Effective governments improve people's standard of living by ensuring access to essential services – health, education, water and sanitation, electricity, transport – and the opportunity to live and work in peace and security. Data here includes World Bank staff assessments of country performance in economic management, structural policies, policies for social inclusion and equity, and public sector management and institutions for the poorest countries. Also included are indicators on revenues and expenses from the International Monetary Fund's Government Finance Statistics, and on tax policies from various sources.
Technological innovation, often fueled by governments, drives industrial growth and helps raise living standards. Data here aims to shed light on countries technology base: research and development, scientific and technical journal articles, high-technology exports, royalty and license fees, and patents and trademarks. Sources include the UNESCO Institute for Statistics, the U.S. National Science Board, the UN Statistics Division, the International Monetary Fund, and the World Intellectual Property Organization.
Data here cover child labor, gender issues, refugees, and asylum seekers. Children in many countries work long hours, often combining studying with work for pay. The data on their paid work are from household surveys conducted by the International Labour Organization (ILO), the United Nations Children's Fund (UNICEF), the World Bank, and national statistical offices. Gender disparities are measured using a compilation of data on key topics such as education, health, labor force participation, and political participation. Data on refugees are from the United Nations High Commissioner for Refugees complemented by statistics on Palestinian refugees under the mandate of the United Nations Relief and Works Agency.
The supply of labor available in an economy includes people who are employed, those who are unemployed but seeking work, and first-time job-seekers. Not everyone who works is included: unpaid workers, family workers, and students are often omitted, while some countries do not count members of the armed forces. Data on labor and employment are compiled by the International Labour Organization (ILO) from labor force surveys, censuses, establishment censuses and surveys, and administrative records such as employment exchange registers and unemployment insurance schemes.

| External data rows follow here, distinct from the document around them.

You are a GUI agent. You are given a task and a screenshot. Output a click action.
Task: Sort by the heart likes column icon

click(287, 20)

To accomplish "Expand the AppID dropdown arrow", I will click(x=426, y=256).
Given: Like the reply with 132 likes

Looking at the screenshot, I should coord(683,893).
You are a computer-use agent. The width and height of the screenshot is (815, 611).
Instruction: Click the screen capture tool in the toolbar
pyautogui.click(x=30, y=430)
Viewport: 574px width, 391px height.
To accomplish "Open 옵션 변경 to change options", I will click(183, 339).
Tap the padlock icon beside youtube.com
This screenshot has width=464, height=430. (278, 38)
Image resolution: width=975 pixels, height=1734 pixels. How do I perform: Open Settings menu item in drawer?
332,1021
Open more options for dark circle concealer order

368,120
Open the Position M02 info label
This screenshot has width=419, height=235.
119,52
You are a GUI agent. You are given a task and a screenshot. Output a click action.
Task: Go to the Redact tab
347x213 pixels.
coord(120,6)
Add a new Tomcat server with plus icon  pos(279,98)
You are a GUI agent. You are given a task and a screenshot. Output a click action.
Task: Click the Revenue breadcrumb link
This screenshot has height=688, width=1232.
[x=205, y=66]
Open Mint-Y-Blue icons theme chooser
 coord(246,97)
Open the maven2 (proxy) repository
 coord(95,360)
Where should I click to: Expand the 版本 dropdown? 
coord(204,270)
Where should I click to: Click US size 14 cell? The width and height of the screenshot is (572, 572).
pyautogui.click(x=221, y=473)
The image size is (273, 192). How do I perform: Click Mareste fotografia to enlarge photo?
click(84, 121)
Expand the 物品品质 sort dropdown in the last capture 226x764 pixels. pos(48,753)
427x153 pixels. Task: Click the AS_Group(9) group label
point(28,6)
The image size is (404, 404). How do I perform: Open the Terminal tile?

Trade is a key means to fight poverty and achieve the Millennium Development Goals, specifically by improving developing country access to markets, and supporting a rules based, predictable trading system. In cooperation with other international development partners, the World Bank launched the Transparency in Trade Initiative to provide free and easy access to data on country-specific trade policies.
Cities can be tremendously efficient. It is easier to provide water and sanitation to people living closer together, while access to health, education, and other social and cultural services is also much more readily available. However, as cities grow, the cost of meeting basic needs increases, as does the strain on the environment and natural resources. Data on urbanization, traffic and congestion, and air pollution are from the United Nations Population Division, World Health Organization, International Road Federation, World Resources Institute, and other sources.